I looked at the other woman beside me as she looked at me. If the look on my face showed only half as much shock as hers did, then I would be surprised. The first thing on my mind to say was, “Where the hell have you been all morning?” But I didn’t say that. I just told her that there had been terrorist attacks in Washington and New York City, where planes had been hijacked and crashed into the buildings.
The poor woman’s eyes nearly fell out of her head and her hands came up to her mouth. “Oh my god!” she gasped. “My husband works there!” And then she turned and ran away through the crowds of people. To this day I have no idea which “there” her husband worked in. The other woman and I looked at each other in horror, for we had just casually tossed out the facts, but we had brought this woman’s world crashing down around her. Of course, we had no way of knowing, but I still have that awful feeling of responsibility for, at the very least, frightening her nearly to death.
A couple of hours later my wife called me on my cell phone. I had not heard of anything bad happening in Chicago, so I was confident that she was okay. Nevertheless, when I heard her voice and knew she was safe, I couldn’t contain my emotions. I ran outside with the phone to my ear, both to get good reception and so that as few people as possible would see me blubbering on the phone! But blubber I did, and I don’t know why. I can only guess that it was being freed to release my emotions to someone close to me, as well as the relief that she was indeed home and safe. It took me a while to compose myself.

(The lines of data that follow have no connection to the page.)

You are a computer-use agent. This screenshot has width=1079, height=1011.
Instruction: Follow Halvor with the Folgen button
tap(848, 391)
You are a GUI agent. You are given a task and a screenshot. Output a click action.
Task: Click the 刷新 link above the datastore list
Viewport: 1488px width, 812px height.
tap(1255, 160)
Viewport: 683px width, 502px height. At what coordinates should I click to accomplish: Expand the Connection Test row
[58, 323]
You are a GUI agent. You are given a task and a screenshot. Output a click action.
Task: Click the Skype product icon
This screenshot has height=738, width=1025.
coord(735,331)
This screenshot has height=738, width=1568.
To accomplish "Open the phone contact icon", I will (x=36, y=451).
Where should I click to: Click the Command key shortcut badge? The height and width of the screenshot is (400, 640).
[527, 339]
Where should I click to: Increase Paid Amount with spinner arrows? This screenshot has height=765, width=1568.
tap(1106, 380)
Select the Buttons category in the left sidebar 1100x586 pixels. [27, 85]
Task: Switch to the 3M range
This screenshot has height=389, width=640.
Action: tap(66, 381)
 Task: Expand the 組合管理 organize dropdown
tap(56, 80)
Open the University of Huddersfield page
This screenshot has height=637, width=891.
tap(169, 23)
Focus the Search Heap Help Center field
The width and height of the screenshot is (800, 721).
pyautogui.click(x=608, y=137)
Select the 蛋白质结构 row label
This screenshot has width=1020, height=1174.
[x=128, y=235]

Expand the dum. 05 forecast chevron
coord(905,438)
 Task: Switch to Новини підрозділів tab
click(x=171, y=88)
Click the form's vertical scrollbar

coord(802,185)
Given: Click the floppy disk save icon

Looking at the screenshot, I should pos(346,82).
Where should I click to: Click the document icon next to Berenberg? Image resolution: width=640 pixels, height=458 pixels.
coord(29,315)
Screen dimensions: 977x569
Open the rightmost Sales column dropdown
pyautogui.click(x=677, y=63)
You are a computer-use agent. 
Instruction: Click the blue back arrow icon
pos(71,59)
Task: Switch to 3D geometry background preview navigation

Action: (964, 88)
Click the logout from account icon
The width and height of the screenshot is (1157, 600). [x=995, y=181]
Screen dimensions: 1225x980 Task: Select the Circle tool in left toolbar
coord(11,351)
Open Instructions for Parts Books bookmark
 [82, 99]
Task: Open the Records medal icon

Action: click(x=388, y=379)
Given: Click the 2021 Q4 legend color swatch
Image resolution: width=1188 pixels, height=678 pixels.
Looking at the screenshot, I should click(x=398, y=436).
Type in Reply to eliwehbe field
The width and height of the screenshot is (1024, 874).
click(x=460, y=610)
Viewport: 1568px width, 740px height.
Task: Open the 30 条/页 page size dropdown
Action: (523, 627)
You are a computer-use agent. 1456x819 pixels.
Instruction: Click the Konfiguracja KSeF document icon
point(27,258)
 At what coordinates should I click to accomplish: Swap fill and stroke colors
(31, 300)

The convention continued, but it was a very somber, subdued event. But the number one concern on our minds, after wondering how many people might have died in the attacks, was how we were going to get home. There was no sign that the FAA would be opening the airports soon. Local news reports and people who were trying to get home were saying that all of the rental cars were gone from the city. However, the owner of our company saw an angle. All rental cars were gone, yet all airports were closed. All major airports have car rental offices on or very near their properties, and he knew for a fact that the Salt Lake City airport had them ON the property. He had one of the crew drive him to the airport where he was stopped by security. He told them that he had flown out of Salt Lake City a few days earlier and had just made it back to town, and now he needed to get his car out of the parking garage. The guard let him pass. He promptly went to his favorite rental agency and rented the two biggest vehicles they had available: a Ford Excursion and a Ford Expedition.
The next morning fifteen of us in two large vehicles set out from Salt Lake City for Chicago. For the most part the two days on the road were somber ones, listening to the radio reports from the World Trade Center and by the many “experts” who had a point to make. There were a few laughs, a few jokes to help lighten the mood, but it was one of those times when, though it felt good to laugh, it was a laugh laced with guilt, and with dreadful wonder about what the future must now hold for our nation.
And now, a hair past four full years since that awful day, I’ve returned. She’s a beautiful city, best bedecked in sunshine or a blanket of snow, or both. But there are certain corners of the convention center, certain views down a street or of a unique architectural structure that trigger memories of that sad, sad day. It is my hope that this stay in Salt Lake City will erase the bad memories I have of her that are not even her fault.